--- DATA FOR THE TASK ---
· · · ·

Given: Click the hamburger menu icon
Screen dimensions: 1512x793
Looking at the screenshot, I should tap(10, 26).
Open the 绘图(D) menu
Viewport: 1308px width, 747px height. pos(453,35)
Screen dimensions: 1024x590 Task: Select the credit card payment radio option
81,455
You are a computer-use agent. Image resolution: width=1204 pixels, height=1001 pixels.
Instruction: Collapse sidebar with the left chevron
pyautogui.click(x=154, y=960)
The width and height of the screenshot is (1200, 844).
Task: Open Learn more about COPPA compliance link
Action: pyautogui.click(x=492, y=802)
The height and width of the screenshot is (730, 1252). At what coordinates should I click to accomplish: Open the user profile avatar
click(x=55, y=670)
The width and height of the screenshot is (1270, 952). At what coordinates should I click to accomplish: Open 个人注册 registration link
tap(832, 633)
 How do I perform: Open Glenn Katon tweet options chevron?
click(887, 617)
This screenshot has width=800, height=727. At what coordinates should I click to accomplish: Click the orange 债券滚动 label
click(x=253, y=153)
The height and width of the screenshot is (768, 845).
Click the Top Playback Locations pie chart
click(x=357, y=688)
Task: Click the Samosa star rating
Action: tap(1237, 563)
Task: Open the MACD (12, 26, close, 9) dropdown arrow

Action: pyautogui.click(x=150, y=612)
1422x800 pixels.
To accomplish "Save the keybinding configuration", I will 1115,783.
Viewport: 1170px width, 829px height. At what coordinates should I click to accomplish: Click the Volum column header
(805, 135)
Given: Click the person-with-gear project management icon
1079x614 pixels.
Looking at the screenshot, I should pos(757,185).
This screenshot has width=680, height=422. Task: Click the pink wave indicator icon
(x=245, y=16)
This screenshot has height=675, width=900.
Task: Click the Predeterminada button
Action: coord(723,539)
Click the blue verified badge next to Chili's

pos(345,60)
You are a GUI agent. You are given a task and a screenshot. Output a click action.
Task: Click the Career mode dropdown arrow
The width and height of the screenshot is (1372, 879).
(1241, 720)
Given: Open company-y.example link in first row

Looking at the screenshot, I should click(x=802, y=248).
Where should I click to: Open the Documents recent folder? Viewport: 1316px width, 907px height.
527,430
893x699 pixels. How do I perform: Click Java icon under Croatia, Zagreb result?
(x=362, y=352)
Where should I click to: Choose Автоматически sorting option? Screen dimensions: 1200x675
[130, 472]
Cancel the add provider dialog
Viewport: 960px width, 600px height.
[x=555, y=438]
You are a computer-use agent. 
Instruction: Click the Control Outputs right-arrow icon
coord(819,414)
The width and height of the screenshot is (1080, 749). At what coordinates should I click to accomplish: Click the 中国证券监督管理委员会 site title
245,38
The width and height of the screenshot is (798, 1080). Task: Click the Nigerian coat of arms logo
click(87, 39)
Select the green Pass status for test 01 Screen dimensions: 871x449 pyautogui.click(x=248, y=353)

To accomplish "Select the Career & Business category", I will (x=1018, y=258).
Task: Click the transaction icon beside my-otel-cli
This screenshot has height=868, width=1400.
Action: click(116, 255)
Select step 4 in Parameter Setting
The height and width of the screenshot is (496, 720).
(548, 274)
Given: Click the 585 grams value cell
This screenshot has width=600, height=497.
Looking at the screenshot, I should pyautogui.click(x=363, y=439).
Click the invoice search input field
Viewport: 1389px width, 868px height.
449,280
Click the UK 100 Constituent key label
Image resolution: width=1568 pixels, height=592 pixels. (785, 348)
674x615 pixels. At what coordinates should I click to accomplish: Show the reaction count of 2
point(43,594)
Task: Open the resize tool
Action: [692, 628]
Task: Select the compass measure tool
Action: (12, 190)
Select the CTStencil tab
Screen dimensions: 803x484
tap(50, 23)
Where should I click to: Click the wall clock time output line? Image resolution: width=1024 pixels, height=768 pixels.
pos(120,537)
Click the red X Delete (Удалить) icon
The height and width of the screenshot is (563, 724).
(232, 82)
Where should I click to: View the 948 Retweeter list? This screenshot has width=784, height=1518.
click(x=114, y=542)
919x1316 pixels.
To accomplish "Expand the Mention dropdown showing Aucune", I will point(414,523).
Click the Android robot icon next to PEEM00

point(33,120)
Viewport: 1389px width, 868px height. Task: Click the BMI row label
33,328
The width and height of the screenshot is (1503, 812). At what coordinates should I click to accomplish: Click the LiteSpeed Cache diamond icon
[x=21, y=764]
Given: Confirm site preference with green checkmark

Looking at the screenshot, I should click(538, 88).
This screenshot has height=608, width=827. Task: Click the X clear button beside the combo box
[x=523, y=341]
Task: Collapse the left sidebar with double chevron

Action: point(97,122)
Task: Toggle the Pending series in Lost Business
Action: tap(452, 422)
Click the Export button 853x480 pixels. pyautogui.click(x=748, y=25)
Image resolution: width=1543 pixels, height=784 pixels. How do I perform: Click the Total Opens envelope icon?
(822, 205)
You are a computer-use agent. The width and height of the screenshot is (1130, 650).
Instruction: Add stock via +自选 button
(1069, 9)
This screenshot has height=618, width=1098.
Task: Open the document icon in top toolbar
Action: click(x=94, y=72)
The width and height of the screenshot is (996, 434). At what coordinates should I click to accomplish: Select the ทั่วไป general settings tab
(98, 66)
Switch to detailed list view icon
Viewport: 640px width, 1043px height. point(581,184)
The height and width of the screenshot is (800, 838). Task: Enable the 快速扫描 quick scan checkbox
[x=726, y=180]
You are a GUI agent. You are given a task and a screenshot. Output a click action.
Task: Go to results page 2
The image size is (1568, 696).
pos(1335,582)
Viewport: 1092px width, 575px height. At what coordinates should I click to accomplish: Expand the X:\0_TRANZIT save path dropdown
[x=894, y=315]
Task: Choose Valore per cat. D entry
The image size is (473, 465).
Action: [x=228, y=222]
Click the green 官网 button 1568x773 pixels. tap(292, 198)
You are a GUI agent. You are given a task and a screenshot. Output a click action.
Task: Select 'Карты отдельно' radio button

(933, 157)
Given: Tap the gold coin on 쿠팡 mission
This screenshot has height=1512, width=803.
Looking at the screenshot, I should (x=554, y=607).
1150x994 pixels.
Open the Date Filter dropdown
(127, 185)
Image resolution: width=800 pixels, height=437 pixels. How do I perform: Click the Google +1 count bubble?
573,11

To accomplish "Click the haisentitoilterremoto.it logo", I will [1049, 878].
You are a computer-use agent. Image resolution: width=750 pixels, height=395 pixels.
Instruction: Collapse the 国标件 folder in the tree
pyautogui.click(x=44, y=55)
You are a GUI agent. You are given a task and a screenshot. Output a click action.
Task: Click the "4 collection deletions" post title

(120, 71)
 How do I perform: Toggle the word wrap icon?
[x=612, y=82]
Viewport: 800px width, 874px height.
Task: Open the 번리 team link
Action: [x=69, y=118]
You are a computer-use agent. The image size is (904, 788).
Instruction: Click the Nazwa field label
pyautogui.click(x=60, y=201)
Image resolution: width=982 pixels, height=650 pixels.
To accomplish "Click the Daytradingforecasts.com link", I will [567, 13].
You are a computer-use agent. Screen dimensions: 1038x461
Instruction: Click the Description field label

· · · ·

--- EXERCISE DIRECTIONS ---
Convert every line of the entries above into a JSON list of strings, with one string per line and blank lines omitted.

--- CORRECT OUTPUT ---
[
  "Given: Click the hamburger menu icon",
  "Screen dimensions: 1512x793",
  "Looking at the screenshot, I should tap(10, 26).",
  "Open the 绘图(D) menu",
  "Viewport: 1308px width, 747px height. pos(453,35)",
  "Screen dimensions: 1024x590 Task: Select the credit card payment radio option",
  "81,455",
  "You are a computer-use agent. Image resolution: width=1204 pixels, height=1001 pixels.",
  "Instruction: Collapse sidebar with the left chevron",
  "pyautogui.click(x=154, y=960)",
  "The width and height of the screenshot is (1200, 844).",
  "Task: Open Learn more about COPPA compliance link",
  "Action: pyautogui.click(x=492, y=802)",
  "The height and width of the screenshot is (730, 1252). At what coordinates should I click to accomplish: Open the user profile avatar",
  "click(x=55, y=670)",
  "The width and height of the screenshot is (1270, 952). At what coordinates should I click to accomplish: Open 个人注册 registration link",
  "tap(832, 633)",
  " How do I perform: Open Glenn Katon tweet options chevron?",
  "click(887, 617)",
  "This screenshot has width=800, height=727. At what coordinates should I click to accomplish: Click the orange 债券滚动 label",
  "click(x=253, y=153)",
  "The height and width of the screenshot is (768, 845).",
  "Click the Top Playback Locations pie chart",
  "click(x=357, y=688)",
  "Task: Click the Samosa star rating",
  "Action: tap(1237, 563)",
  "Task: Open the MACD (12, 26, close, 9) dropdown arrow",
  "Action: pyautogui.click(x=150, y=612)",
  "1422x800 pixels.",
  "To accomplish \"Save the keybinding configuration\", I will 1115,783.",
  "Viewport: 1170px width, 829px height. At what coordinates should I click to accomplish: Click the Volum column header",
  "(805, 135)",
  "Given: Click the person-with-gear project management icon",
  "1079x614 pixels.",
  "Looking at the screenshot, I should pos(757,185).",
  "This screenshot has width=680, height=422. Task: Click the pink wave indicator icon",
  "(x=245, y=16)",
  "This screenshot has height=675, width=900.",
  "Task: Click the Predeterminada button",
  "Action: coord(723,539)",
  "Click the blue verified badge next to Chili's",
  "pos(345,60)",
  "You are a GUI agent. You are given a task and a screenshot. Output a click action.",
  "Task: Click the Career mode dropdown arrow",
  "The width and height of the screenshot is (1372, 879).",
  "(1241, 720)",
  "Given: Open company-y.example link in first row",
  "Looking at the screenshot, I should click(x=802, y=248).",
  "Where should I click to: Open the Documents recent folder? Viewport: 1316px width, 907px height.",
  "527,430",
  "893x699 pixels. How do I perform: Click Java icon under Croatia, Zagreb result?",
  "(x=362, y=352)",
  "Where should I click to: Choose Автоматически sorting option? Screen dimensions: 1200x675",
  "[130, 472]",
  "Cancel the add provider dialog",
  "Viewport: 960px width, 600px height.",
  "[x=555, y=438]",
  "You are a computer-use agent. ",
  "Instruction: Click the Control Outputs right-arrow icon",
  "coord(819,414)",
  "The width and height of the screenshot is (1080, 749). At what coordinates should I click to accomplish: Click the 中国证券监督管理委员会 site title",
  "245,38",
  "The width and height of the screenshot is (798, 1080). Task: Click the Nigerian coat of arms logo",
  "click(87, 39)",
  "Select the green Pass status for test 01 Screen dimensions: 871x449 pyautogui.click(x=248, y=353)",
  "To accomplish \"Select the Career & Business category\", I will (x=1018, y=258).",
  "Task: Click the transaction icon beside my-otel-cli",
  "This screenshot has height=868, width=1400.",
  "Action: click(116, 255)",
  "Select step 4 in Parameter Setting",
  "The height and width of the screenshot is (496, 720).",
  "(548, 274)",
  "Given: Click the 585 grams value cell",
  "This screenshot has width=600, height=497.",
  "Looking at the screenshot, I should pyautogui.click(x=363, y=439).",
  "Click the invoice search input field",
  "Viewport: 1389px width, 868px height.",
  "449,280",
  "Click the UK 100 Constituent key label",
  "Image resolution: width=1568 pixels, height=592 pixels. (785, 348)",
  "674x615 pixels. At what coordinates should I click to accomplish: Show the reaction count of 2",
  "point(43,594)",
  "Task: Open the resize tool",
  "Action: [692, 628]",
  "Task: Select the compass measure tool",
  "Action: (12, 190)",
  "Select the CTStencil tab",
  "Screen dimensions: 803x484",
  "tap(50, 23)",
  "Where should I click to: Click the wall clock time output line? Image resolution: width=1024 pixels, height=768 pixels.",
  "pos(120,537)",
  "Click the red X Delete (Удалить) icon",
  "The height and width of the screenshot is (563, 724).",
  "(232, 82)",
  "Where should I click to: View the 948 Retweeter list? This screenshot has width=784, height=1518.",
  "click(x=114, y=542)",
  "919x1316 pixels.",
  "To accomplish \"Expand the Mention dropdown showing Aucune\", I will point(414,523).",
  "Click the Android robot icon next to PEEM00",
  "point(33,120)",
  "Viewport: 1389px width, 868px height. Task: Click the BMI row label",
  "33,328",
  "The width and height of the screenshot is (1503, 812). At what coordinates should I click to accomplish: Click the LiteSpeed Cache diamond icon",
  "[x=21, y=764]",
  "Given: Confirm site preference with green checkmark",
  "Looking at the screenshot, I should click(538, 88).",
  "This screenshot has height=608, width=827. Task: Click the X clear button beside the combo box",
  "[x=523, y=341]",
  "Task: Collapse the left sidebar with double chevron",
  "Action: point(97,122)",
  "Task: Toggle the Pending series in Lost Business",
  "Action: tap(452, 422)",
  "Click the Export button 853x480 pixels. pyautogui.click(x=748, y=25)",
  "Image resolution: width=1543 pixels, height=784 pixels. How do I perform: Click the Total Opens envelope icon?",
  "(822, 205)",
  "You are a computer-use agent. The width and height of the screenshot is (1130, 650).",
  "Instruction: Add stock via +自选 button",
  "(1069, 9)",
  "This screenshot has height=618, width=1098.",
  "Task: Open the document icon in top toolbar",
  "Action: click(x=94, y=72)",
  "The width and height of the screenshot is (996, 434). At what coordinates should I click to accomplish: Select the ทั่วไป general settings tab",
  "(98, 66)",
  "Switch to detailed list view icon",
  "Viewport: 640px width, 1043px height. point(581,184)",
  "The height and width of the screenshot is (800, 838). Task: Enable the 快速扫描 quick scan checkbox",
  "[x=726, y=180]",
  "You are a GUI agent. You are given a task and a screenshot. Output a click action.",
  "Task: Go to results page 2",
  "The image size is (1568, 696).",
  "pos(1335,582)",
  "Viewport: 1092px width, 575px height. At what coordinates should I click to accomplish: Expand the X:\\0_TRANZIT save path dropdown",
  "[x=894, y=315]",
  "Task: Choose Valore per cat. D entry",
  "The image size is (473, 465).",
  "Action: [x=228, y=222]",
  "Click the green 官网 button 1568x773 pixels. tap(292, 198)",
  "You are a GUI agent. You are given a task and a screenshot. Output a click action.",
  "Task: Select 'Карты отдельно' radio button",
  "(933, 157)",
  "Given: Tap the gold coin on 쿠팡 mission",
  "This screenshot has height=1512, width=803.",
  "Looking at the screenshot, I should (x=554, y=607).",
  "1150x994 pixels.",
  "Open the Date Filter dropdown",
  "(127, 185)",
  "Image resolution: width=800 pixels, height=437 pixels. How do I perform: Click the Google +1 count bubble?",
  "573,11",
  "To accomplish \"Click the haisentitoilterremoto.it logo\", I will [1049, 878].",
  "You are a computer-use agent. Image resolution: width=750 pixels, height=395 pixels.",
  "Instruction: Collapse the 国标件 folder in the tree",
  "pyautogui.click(x=44, y=55)",
  "You are a GUI agent. You are given a task and a screenshot. Output a click action.",
  "Task: Click the \"4 collection deletions\" post title",
  "(120, 71)",
  " How do I perform: Toggle the word wrap icon?",
  "[x=612, y=82]",
  "Viewport: 800px width, 874px height.",
  "Task: Open the 번리 team link",
  "Action: [x=69, y=118]",
  "You are a computer-use agent. The image size is (904, 788).",
  "Instruction: Click the Nazwa field label",
  "pyautogui.click(x=60, y=201)",
  "Image resolution: width=982 pixels, height=650 pixels.",
  "To accomplish \"Click the Daytradingforecasts.com link\", I will [567, 13].",
  "You are a computer-use agent. Screen dimensions: 1038x461",
  "Instruction: Click the Description field label"
]